■ Goal of the exercise ■
The required output is every record, reproduced exactly.

■ The input ■
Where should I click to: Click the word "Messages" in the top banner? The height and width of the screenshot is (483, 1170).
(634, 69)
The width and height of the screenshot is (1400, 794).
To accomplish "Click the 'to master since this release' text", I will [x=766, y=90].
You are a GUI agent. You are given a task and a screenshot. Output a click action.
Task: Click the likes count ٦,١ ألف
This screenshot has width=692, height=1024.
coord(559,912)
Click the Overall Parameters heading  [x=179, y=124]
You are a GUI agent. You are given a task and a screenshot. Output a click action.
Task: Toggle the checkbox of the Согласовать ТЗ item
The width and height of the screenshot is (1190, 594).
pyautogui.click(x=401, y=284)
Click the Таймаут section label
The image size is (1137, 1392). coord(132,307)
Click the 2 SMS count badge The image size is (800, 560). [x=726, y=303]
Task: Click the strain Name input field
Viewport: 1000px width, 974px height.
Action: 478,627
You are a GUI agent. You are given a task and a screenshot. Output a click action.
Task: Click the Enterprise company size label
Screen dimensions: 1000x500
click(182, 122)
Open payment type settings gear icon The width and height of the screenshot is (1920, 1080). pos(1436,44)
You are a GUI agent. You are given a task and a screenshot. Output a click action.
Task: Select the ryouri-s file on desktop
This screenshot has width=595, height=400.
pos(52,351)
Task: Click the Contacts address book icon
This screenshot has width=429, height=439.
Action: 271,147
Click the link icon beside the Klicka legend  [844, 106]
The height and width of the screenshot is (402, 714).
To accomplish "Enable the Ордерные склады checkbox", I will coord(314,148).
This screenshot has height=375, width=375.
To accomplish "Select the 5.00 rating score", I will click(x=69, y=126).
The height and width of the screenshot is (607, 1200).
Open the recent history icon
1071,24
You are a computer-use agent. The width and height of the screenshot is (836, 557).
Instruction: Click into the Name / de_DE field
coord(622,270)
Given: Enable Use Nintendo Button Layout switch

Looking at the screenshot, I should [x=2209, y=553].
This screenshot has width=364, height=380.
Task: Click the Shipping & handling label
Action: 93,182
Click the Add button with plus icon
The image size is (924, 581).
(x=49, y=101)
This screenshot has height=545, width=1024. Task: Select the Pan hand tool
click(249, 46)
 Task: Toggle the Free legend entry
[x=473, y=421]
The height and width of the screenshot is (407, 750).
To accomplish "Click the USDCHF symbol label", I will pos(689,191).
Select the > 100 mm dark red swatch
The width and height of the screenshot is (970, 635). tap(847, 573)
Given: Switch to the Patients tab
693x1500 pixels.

■ Your solution ■
Where should I click to: Click the word "Messages" in the top banner? The height and width of the screenshot is (483, 1170).
(634, 69)
The width and height of the screenshot is (1400, 794).
To accomplish "Click the 'to master since this release' text", I will [x=766, y=90].
You are a GUI agent. You are given a task and a screenshot. Output a click action.
Task: Click the likes count ٦,١ ألف
This screenshot has width=692, height=1024.
coord(559,912)
Click the Overall Parameters heading  [x=179, y=124]
You are a GUI agent. You are given a task and a screenshot. Output a click action.
Task: Toggle the checkbox of the Согласовать ТЗ item
The width and height of the screenshot is (1190, 594).
pyautogui.click(x=401, y=284)
Click the Таймаут section label
The image size is (1137, 1392). coord(132,307)
Click the 2 SMS count badge The image size is (800, 560). [x=726, y=303]
Task: Click the strain Name input field
Viewport: 1000px width, 974px height.
Action: 478,627
You are a GUI agent. You are given a task and a screenshot. Output a click action.
Task: Click the Enterprise company size label
Screen dimensions: 1000x500
click(182, 122)
Open payment type settings gear icon The width and height of the screenshot is (1920, 1080). pos(1436,44)
You are a GUI agent. You are given a task and a screenshot. Output a click action.
Task: Select the ryouri-s file on desktop
This screenshot has width=595, height=400.
pos(52,351)
Task: Click the Contacts address book icon
This screenshot has width=429, height=439.
Action: 271,147
Click the link icon beside the Klicka legend  [844, 106]
The height and width of the screenshot is (402, 714).
To accomplish "Enable the Ордерные склады checkbox", I will coord(314,148).
This screenshot has height=375, width=375.
To accomplish "Select the 5.00 rating score", I will click(x=69, y=126).
The height and width of the screenshot is (607, 1200).
Open the recent history icon
1071,24
You are a computer-use agent. The width and height of the screenshot is (836, 557).
Instruction: Click into the Name / de_DE field
coord(622,270)
Given: Enable Use Nintendo Button Layout switch

Looking at the screenshot, I should [x=2209, y=553].
This screenshot has width=364, height=380.
Task: Click the Shipping & handling label
Action: 93,182
Click the Add button with plus icon
The image size is (924, 581).
(x=49, y=101)
This screenshot has height=545, width=1024. Task: Select the Pan hand tool
click(249, 46)
 Task: Toggle the Free legend entry
[x=473, y=421]
The height and width of the screenshot is (407, 750).
To accomplish "Click the USDCHF symbol label", I will pos(689,191).
Select the > 100 mm dark red swatch
The width and height of the screenshot is (970, 635). tap(847, 573)
Given: Switch to the Patients tab
693x1500 pixels.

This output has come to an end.